WRITTEN TASK ->
Rewrite the lines below, putting "Flip" wherever "Toggle" occurs and leaving everything else unchanged.

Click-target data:
· · ·

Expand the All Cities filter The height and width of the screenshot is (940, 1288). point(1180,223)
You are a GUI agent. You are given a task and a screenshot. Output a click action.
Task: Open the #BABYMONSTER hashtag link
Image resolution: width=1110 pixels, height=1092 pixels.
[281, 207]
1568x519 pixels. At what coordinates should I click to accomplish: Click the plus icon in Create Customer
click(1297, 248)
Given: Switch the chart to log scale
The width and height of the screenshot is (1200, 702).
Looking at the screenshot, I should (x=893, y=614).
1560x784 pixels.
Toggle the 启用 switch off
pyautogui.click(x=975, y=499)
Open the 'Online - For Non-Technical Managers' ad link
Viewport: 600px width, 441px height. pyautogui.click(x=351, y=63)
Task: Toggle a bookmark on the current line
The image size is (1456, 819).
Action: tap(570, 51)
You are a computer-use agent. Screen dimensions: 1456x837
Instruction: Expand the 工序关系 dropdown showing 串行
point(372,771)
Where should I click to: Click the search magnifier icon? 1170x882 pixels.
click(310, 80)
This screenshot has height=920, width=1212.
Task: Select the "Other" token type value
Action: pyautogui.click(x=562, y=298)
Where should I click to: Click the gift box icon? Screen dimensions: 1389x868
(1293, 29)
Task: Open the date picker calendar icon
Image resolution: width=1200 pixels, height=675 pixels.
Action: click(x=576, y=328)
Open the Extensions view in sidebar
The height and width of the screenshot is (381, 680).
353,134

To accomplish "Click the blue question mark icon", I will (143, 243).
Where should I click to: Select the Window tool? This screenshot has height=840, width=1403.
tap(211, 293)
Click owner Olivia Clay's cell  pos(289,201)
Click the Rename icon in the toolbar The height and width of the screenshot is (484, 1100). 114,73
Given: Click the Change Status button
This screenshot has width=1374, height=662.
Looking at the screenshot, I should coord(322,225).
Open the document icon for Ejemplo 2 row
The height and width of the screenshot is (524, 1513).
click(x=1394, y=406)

· · ·

IN RESPONSE ->
Expand the All Cities filter The height and width of the screenshot is (940, 1288). point(1180,223)
You are a GUI agent. You are given a task and a screenshot. Output a click action.
Task: Open the #BABYMONSTER hashtag link
Image resolution: width=1110 pixels, height=1092 pixels.
[281, 207]
1568x519 pixels. At what coordinates should I click to accomplish: Click the plus icon in Create Customer
click(1297, 248)
Given: Switch the chart to log scale
The width and height of the screenshot is (1200, 702).
Looking at the screenshot, I should (x=893, y=614).
1560x784 pixels.
Flip the 启用 switch off
pyautogui.click(x=975, y=499)
Open the 'Online - For Non-Technical Managers' ad link
Viewport: 600px width, 441px height. pyautogui.click(x=351, y=63)
Task: Flip a bookmark on the current line
The image size is (1456, 819).
Action: tap(570, 51)
You are a computer-use agent. Screen dimensions: 1456x837
Instruction: Expand the 工序关系 dropdown showing 串行
point(372,771)
Where should I click to: Click the search magnifier icon? 1170x882 pixels.
click(310, 80)
This screenshot has height=920, width=1212.
Task: Select the "Other" token type value
Action: pyautogui.click(x=562, y=298)
Where should I click to: Click the gift box icon? Screen dimensions: 1389x868
(1293, 29)
Task: Open the date picker calendar icon
Image resolution: width=1200 pixels, height=675 pixels.
Action: click(x=576, y=328)
Open the Extensions view in sidebar
The height and width of the screenshot is (381, 680).
353,134

To accomplish "Click the blue question mark icon", I will (143, 243).
Where should I click to: Select the Window tool? This screenshot has height=840, width=1403.
tap(211, 293)
Click owner Olivia Clay's cell  pos(289,201)
Click the Rename icon in the toolbar The height and width of the screenshot is (484, 1100). 114,73
Given: Click the Change Status button
This screenshot has width=1374, height=662.
Looking at the screenshot, I should coord(322,225).
Open the document icon for Ejemplo 2 row
The height and width of the screenshot is (524, 1513).
click(x=1394, y=406)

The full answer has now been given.